When she first arrived in Hollywood, Alonzo said, like many of her peers, she wanted to please people and create the perception “that you’re OK with things, that you’re easy to work with.”

But she realized that, in doing so, others “don’t get to know the real you,” she said. “I’m at the point where I’m like, ‘OK, sorry. That was my bad for trusting that everybody got what I was doing.’ Instead of trusting people to see what I’m doing, I’m just going to flat-out show you what I’m doing, and this is what I’m doing.”

For Alonzo, who said that she would “eventually” like to star in her own show again, there are a number of changes that must be made to help advance onscreen Latino representation. Those include, but are not limited to, hiring more executives who will embrace diverse storytelling, casting a wider net for seasoned actors in their late 30s to 50s, and creating more feeder programs at major studios and networks that help to nurture existing talent across various mediums.

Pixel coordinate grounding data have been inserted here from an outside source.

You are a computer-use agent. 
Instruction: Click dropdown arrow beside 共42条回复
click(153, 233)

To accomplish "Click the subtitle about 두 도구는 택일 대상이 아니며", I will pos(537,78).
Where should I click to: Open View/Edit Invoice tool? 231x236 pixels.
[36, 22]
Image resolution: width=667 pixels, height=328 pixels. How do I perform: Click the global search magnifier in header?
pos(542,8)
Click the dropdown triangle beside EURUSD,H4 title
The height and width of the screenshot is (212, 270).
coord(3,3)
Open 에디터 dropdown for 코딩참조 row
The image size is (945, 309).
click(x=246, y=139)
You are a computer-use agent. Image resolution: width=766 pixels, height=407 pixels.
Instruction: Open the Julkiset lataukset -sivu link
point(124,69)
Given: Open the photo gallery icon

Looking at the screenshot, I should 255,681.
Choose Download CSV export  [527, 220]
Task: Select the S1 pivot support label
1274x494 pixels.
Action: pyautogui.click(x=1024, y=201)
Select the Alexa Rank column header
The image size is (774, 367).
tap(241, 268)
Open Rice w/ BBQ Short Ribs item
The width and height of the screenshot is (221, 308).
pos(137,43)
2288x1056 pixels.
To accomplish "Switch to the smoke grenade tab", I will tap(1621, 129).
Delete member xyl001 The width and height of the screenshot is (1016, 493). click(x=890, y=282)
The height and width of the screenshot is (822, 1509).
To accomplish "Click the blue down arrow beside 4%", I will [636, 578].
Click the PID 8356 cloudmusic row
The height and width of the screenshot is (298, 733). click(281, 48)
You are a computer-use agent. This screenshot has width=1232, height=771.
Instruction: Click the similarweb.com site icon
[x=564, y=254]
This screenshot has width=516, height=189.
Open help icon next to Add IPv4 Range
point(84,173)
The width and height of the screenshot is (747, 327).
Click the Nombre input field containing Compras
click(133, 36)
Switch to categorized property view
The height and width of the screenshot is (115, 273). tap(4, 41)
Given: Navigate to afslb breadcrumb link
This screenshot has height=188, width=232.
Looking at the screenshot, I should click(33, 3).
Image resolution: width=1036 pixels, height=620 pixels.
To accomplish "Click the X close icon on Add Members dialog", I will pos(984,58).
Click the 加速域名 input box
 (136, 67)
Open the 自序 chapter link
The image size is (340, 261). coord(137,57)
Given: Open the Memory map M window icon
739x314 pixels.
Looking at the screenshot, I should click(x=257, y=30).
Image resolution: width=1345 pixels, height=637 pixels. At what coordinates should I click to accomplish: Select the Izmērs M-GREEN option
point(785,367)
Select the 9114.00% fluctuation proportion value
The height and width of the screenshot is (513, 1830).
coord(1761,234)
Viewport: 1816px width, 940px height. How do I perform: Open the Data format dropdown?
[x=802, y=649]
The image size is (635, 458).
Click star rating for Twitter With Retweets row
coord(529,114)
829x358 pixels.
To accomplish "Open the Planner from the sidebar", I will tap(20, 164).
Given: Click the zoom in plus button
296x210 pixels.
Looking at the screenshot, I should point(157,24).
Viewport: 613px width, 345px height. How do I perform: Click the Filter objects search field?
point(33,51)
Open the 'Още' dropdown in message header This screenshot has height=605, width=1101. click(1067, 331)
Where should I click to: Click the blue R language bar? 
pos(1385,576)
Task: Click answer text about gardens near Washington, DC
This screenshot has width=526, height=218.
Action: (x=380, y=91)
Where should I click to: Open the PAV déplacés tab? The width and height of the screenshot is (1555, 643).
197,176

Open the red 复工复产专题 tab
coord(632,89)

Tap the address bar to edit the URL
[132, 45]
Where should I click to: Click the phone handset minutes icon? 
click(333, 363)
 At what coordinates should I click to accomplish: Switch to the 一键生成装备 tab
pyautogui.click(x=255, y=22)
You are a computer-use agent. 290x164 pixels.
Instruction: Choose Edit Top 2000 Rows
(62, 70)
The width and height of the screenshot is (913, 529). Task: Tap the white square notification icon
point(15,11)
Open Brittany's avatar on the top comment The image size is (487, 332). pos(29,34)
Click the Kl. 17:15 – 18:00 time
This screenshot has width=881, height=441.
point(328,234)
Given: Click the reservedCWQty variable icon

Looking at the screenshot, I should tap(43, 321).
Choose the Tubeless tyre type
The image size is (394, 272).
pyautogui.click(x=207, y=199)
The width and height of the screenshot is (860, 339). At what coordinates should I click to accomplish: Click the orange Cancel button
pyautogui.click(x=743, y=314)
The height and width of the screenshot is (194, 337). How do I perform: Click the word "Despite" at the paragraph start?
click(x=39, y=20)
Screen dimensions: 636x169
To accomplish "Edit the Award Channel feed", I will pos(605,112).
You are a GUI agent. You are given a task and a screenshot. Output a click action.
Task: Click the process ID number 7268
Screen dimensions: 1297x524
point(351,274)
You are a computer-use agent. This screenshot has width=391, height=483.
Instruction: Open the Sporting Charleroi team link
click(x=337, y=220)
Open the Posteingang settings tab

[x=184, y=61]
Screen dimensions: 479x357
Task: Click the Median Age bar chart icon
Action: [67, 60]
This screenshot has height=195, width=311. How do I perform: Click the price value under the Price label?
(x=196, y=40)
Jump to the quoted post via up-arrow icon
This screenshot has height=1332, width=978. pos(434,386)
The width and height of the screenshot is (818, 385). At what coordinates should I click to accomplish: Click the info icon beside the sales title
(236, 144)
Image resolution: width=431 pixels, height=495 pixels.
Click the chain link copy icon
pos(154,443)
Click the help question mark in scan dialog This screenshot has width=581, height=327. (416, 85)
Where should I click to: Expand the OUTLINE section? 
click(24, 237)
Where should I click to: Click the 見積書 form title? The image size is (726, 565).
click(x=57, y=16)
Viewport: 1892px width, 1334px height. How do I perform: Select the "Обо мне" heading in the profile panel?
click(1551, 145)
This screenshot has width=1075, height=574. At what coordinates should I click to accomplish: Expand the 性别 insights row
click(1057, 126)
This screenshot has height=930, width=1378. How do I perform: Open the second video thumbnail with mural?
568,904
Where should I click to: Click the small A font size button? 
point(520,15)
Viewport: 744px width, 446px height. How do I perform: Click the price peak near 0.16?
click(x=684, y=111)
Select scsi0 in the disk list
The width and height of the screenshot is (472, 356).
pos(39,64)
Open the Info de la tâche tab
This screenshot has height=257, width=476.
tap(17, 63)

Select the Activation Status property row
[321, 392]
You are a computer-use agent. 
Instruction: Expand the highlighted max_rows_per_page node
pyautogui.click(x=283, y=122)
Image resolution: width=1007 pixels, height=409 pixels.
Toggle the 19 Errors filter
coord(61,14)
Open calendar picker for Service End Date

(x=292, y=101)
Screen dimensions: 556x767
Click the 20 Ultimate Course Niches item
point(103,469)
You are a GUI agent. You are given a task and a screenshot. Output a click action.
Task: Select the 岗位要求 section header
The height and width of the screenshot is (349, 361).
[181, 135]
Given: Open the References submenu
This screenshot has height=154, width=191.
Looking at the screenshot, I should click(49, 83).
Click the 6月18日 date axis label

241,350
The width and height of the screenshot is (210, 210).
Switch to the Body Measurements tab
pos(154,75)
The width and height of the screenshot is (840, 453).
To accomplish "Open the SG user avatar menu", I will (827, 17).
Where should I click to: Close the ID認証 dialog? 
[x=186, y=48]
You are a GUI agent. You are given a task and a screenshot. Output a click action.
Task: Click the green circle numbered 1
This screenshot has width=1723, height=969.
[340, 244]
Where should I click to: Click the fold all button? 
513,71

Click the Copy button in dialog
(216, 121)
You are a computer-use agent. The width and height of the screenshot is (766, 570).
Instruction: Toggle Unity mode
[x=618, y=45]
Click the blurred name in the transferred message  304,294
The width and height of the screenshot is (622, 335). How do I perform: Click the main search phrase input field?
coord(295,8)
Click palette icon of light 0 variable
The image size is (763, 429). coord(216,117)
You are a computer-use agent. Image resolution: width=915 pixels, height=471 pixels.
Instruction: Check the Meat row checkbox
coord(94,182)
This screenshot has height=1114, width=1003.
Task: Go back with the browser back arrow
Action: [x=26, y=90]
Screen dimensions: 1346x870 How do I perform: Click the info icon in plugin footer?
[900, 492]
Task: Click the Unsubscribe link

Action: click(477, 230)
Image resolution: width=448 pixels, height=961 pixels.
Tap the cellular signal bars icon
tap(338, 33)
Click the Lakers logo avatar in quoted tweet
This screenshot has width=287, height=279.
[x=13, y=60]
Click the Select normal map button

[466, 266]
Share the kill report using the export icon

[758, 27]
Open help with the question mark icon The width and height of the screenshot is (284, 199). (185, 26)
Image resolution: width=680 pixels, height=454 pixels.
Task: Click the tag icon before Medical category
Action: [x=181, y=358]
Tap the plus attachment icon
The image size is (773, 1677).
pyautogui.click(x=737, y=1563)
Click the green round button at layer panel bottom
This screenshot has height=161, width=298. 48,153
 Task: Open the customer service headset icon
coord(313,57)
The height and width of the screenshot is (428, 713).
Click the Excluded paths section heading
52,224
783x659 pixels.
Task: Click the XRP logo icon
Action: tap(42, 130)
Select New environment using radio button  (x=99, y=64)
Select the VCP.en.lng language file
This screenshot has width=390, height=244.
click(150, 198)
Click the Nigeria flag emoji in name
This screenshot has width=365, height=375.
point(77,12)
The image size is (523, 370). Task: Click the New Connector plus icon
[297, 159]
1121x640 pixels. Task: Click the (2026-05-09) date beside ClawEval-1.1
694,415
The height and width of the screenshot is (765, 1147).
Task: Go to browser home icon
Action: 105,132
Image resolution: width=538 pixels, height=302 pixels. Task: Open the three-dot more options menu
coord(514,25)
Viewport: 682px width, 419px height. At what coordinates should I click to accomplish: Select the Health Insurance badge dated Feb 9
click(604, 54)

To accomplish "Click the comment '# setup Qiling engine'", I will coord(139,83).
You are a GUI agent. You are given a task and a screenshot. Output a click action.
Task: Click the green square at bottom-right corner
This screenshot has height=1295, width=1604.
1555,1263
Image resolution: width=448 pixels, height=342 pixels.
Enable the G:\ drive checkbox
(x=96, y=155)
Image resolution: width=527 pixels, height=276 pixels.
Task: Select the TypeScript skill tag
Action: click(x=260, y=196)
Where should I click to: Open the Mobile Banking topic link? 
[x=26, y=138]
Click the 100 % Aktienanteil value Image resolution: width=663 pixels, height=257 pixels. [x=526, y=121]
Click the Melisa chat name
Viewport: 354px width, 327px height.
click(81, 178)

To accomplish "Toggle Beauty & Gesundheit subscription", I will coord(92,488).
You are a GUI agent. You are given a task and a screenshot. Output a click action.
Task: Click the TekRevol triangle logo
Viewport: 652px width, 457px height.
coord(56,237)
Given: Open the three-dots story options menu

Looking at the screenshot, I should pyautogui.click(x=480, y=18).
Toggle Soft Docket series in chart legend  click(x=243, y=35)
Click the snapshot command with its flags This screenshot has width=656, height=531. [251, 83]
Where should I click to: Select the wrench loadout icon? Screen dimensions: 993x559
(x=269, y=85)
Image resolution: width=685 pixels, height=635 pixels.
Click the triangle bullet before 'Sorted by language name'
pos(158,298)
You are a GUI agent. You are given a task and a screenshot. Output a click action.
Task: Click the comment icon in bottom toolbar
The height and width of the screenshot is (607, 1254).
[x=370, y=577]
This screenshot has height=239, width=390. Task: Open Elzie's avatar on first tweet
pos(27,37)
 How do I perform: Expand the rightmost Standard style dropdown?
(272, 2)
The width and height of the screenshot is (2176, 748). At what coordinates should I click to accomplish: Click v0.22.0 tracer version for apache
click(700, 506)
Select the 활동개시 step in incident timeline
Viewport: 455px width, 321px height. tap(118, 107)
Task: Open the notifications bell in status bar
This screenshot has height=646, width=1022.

Image: Cristela Alonzo in "Legends of the Hidden Temple."
Cristela Alonzo in "Legends of the Hidden Temple."Adam Rose / The CW

“A lot of it has to do with the industry not being able to trust people to actually write the characters that deserve to be written about,” she said. “If you’re hiring a Latino or a Latina writer, you’re hiring them because you like their writing, so allow them to write, and then we will see change.”

“Legends of the Hidden Temple” premieres Sunday at 8 p.m. on The CW.